The prototype tested by KitSat – Courtesy: KitSat
The University of Kyoto, in collaboration with Sumitomo Forestry, is developing a satellite made of wood, whose release is scheduled for 2023. LignoSat is destined to incinerate itself at the end of its mission by re-entering the atmosphere, thus avoiding accumulation of further debris into Earth’s orbit while limiting the amount of toxic particles released during combustion.
Satellite concept- Courtesy: Sumitomo Forestry
This is not the first space object designed in wood: the first Ranger program, developed by NASA in early 1960s, already included balsa wood structures on the Moon (which never came into operation due to the mission failure).
Per le missioni For the Ranger missions (1961-1965) a balsa impact limiter was built, designed to protect the lunar instruments.
Finland’s WISA Woodsat is working on a similar project, targeting a launch in 2021. A first prototype, made in collaboration with KitSat and made of birch plywood, made a successful stratospheric flight back in July 2017 and withstood the extreme conditions quite well.

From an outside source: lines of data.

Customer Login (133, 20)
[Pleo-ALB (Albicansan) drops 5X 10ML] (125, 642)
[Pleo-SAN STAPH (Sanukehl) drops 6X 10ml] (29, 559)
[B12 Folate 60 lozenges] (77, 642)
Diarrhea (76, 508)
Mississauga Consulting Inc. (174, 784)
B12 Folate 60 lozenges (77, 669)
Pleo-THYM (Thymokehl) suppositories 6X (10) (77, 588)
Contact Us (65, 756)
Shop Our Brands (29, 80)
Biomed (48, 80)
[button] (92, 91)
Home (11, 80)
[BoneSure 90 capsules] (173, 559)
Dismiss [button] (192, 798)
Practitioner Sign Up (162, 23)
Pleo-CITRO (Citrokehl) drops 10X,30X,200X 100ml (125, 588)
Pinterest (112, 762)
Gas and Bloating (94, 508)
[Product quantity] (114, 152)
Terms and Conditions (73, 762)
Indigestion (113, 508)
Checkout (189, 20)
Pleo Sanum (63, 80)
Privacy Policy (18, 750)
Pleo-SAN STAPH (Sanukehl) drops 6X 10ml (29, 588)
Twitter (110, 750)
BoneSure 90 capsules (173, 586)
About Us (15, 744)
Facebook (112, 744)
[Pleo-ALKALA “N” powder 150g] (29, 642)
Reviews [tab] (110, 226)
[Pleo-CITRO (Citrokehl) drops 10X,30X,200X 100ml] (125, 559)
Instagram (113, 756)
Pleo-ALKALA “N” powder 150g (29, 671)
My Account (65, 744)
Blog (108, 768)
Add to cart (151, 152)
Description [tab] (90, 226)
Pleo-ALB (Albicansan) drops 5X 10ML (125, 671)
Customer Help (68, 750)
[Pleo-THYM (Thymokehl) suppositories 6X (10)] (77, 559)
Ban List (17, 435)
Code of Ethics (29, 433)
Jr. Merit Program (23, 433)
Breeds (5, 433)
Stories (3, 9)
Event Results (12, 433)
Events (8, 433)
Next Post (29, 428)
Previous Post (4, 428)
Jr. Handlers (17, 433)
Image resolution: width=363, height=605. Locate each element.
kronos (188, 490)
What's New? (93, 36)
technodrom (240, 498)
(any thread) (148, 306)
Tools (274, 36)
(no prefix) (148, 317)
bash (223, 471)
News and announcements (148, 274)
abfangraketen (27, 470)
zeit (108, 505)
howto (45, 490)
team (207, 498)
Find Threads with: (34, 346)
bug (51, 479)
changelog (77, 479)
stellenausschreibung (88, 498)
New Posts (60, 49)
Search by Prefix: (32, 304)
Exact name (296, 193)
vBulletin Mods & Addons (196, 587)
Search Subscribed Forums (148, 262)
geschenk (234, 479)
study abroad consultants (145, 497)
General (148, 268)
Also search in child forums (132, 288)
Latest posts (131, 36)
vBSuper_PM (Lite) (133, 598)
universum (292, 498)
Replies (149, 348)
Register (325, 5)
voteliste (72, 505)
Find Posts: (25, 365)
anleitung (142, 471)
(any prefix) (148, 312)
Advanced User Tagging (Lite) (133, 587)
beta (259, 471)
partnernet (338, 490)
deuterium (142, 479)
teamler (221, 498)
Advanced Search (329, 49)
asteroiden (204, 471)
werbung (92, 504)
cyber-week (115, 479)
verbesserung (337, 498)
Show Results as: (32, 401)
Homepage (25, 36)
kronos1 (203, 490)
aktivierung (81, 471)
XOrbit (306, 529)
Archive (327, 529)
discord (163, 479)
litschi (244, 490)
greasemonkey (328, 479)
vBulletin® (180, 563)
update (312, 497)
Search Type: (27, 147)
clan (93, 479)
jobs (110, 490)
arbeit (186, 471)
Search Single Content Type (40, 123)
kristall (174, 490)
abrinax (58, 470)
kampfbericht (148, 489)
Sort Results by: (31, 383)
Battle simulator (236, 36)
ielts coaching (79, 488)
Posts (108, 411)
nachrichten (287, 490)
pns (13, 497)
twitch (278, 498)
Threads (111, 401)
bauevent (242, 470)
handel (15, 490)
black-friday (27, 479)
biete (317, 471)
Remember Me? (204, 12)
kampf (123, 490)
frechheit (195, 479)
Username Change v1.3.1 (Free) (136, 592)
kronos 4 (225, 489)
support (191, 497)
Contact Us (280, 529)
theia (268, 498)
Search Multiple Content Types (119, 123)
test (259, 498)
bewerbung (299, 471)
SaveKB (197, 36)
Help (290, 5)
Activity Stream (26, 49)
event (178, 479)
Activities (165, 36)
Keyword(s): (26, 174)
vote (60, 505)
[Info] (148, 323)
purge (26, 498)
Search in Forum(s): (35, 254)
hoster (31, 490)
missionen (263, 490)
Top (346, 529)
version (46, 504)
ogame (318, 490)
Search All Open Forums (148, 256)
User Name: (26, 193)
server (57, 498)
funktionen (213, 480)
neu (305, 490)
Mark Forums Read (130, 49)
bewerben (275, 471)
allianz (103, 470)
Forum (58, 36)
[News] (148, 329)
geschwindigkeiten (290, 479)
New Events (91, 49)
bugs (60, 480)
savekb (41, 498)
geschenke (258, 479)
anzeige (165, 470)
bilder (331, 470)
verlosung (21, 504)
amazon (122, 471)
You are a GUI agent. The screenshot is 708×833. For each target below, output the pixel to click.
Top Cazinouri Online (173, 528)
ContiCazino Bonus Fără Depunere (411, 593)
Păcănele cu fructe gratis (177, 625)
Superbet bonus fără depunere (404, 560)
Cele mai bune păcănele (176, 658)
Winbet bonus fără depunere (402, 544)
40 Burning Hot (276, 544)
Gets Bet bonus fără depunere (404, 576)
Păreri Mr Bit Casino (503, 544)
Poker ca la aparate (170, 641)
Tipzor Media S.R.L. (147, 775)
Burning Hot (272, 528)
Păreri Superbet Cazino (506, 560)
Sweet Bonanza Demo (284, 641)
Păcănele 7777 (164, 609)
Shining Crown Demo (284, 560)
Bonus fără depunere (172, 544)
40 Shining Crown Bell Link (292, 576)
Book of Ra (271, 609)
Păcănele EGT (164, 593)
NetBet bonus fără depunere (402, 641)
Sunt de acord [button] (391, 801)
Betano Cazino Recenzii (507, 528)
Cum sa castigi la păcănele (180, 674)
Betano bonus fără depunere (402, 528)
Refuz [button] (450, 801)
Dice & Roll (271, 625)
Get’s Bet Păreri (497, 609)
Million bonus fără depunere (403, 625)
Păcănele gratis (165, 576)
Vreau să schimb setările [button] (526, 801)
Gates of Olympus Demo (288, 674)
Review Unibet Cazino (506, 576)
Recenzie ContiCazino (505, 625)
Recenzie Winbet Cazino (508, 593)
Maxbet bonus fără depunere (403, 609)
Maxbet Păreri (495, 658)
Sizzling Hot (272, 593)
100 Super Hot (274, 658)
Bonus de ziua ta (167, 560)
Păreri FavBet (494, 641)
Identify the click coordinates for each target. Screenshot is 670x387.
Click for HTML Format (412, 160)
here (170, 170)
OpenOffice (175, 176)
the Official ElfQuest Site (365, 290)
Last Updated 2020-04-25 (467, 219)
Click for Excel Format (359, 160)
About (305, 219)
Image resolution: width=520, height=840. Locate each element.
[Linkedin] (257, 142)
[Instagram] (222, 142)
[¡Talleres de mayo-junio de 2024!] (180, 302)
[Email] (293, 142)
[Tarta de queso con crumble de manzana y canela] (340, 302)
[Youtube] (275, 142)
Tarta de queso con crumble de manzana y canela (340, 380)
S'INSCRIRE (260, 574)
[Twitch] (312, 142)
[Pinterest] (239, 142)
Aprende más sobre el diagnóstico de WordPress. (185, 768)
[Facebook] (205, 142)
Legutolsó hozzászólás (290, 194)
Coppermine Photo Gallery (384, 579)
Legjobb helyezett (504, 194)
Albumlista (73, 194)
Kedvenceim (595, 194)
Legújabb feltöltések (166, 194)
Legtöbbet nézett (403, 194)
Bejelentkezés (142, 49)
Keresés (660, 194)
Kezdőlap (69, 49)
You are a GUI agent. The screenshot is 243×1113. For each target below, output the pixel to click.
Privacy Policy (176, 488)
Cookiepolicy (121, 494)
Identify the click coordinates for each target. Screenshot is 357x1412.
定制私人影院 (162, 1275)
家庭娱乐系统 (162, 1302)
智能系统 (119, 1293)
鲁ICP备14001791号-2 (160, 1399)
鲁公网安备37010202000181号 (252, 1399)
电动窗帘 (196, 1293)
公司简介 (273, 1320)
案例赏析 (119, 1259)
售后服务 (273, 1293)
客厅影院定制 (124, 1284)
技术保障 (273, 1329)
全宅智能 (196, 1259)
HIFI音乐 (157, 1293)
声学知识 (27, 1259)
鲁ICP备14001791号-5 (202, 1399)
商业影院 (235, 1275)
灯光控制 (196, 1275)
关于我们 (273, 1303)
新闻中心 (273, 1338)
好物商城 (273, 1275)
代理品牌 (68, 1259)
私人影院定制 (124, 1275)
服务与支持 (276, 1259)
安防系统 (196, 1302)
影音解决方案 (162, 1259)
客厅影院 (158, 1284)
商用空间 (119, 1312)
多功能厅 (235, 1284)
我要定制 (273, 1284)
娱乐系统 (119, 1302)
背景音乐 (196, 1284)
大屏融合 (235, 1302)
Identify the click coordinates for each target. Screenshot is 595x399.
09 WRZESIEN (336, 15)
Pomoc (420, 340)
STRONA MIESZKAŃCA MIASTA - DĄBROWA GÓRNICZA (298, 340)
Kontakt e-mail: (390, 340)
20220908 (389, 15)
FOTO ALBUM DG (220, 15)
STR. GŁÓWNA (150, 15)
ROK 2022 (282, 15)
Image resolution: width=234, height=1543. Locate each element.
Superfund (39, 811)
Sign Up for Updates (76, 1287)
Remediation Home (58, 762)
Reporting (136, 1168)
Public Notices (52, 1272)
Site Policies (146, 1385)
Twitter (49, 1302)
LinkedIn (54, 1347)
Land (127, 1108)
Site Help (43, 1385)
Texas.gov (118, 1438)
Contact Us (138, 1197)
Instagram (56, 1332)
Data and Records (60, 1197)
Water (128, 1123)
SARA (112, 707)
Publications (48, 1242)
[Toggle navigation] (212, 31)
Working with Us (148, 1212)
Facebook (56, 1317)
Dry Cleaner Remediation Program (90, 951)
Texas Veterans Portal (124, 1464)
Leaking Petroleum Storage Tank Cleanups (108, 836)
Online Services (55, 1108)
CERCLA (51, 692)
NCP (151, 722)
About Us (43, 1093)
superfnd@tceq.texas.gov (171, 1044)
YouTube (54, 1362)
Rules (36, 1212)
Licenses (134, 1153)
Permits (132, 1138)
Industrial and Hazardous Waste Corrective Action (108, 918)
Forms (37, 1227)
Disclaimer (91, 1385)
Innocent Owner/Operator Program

WISA Woodsat rendering – Courtesy Wisaplywood.com
However, wood is a rarely used material in the aerospace industry, for a variety of technical reasons. To begin with, organic matter contains water. In a vacuum, that water escapes and evaporates, which can affect the structure, especially where screws and brackets are attached. While this process takes several weeks, the integrity of the spacecraft could be compromised.
This is why it is very likely that the wood will be treated before launch. The objective of these missions is also to test different types of wood in extreme conditions of temperature and sunlight and to study the changes in the state of woods subjected to different treatments in microgravity conditions, to then translate this knowledge into practical applications of the material. on earth.
There may also be some advantages to encasing mechanical parts in a wooden shell: unlike metal, wood does not block the electromagnetic waves that satellites use to communicate. If so, scientists may be able to protect the antenna and other equipment through the wooden structure.
NASA CGI simulation depicting the amount of debris in low Earth orbit. To date, in addition to millions of fragments, more than 34,000 units of important dimensions, such as rocket modules, and 2,550 disused satellites orbit our planet.